Corn starter fertilizers have been used successfully to increase early plant growth, nutrient uptake, and yields in research trials and on the farm. They also promote earlier maturity, improve southern corn billbug control, and help suppress weeds through earlier shading. Use of starter fertilizers is increasing in North Carolina and the southeastern United States.
Why Use a Starter Fertilizer?
Cool air and soil slow corn plant and root growth in the spring. When root growth is restricted, corn plants often turn purple. Early season purpling varies with variety, but most often it is a symptom of an induced phosphorus (P) deficiency. The deficiency is described as induced because it may occur on soils that test high for phosphorus. It occurs because phosphorus moves slowly in the soil. If roots do not grow enough to reach soil phosphorus reserves, the plant begins to starve for that nutrient.
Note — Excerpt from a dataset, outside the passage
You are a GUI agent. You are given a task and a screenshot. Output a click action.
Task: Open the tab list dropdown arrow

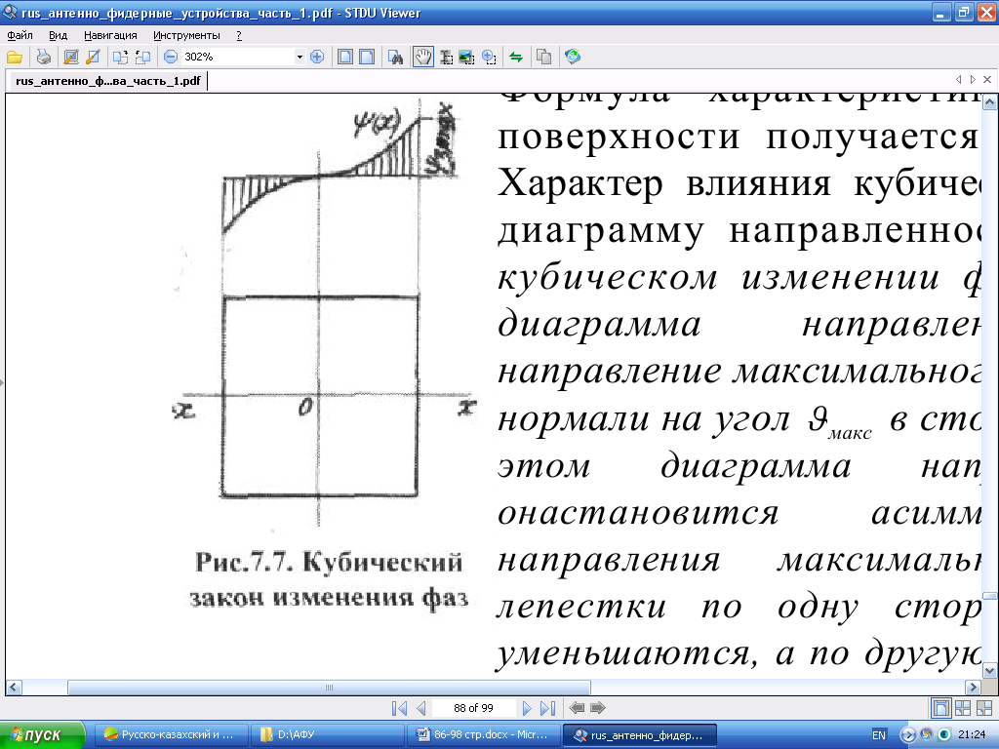pos(973,79)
In most cases, phosphorus deficiencies are temporary, and symptoms disappear as soon as soil temperatures rise to a point where root growth is stimulated and the plant can reach more phosphorus. Grain yields are not reduced every year by root stunting, but yield losses can be significant in years when temperatures are low. Additional factors that limit root growth can also induce phosphorus deficiencies. Some common causes include soil compaction, herbicide injury and insect or nematode damage to the root system.
Starter fertilizers may be used to overcome slow root growth and the potential for reduced nutrient uptake. Starter and "pop-up fertilizers involve at-planting placement of a small supply of nutrients near the seed (for starter fertilizer) or in the seed furrow (for pop-up types) so seedling roots can rapidly reach the nutrient source. These fertilizers are not intended to supply all nutrients needed by the crop. Their primary purpose is to provide an accessible nutrient source for root and plant growth when adverse conditions occur soon after planting.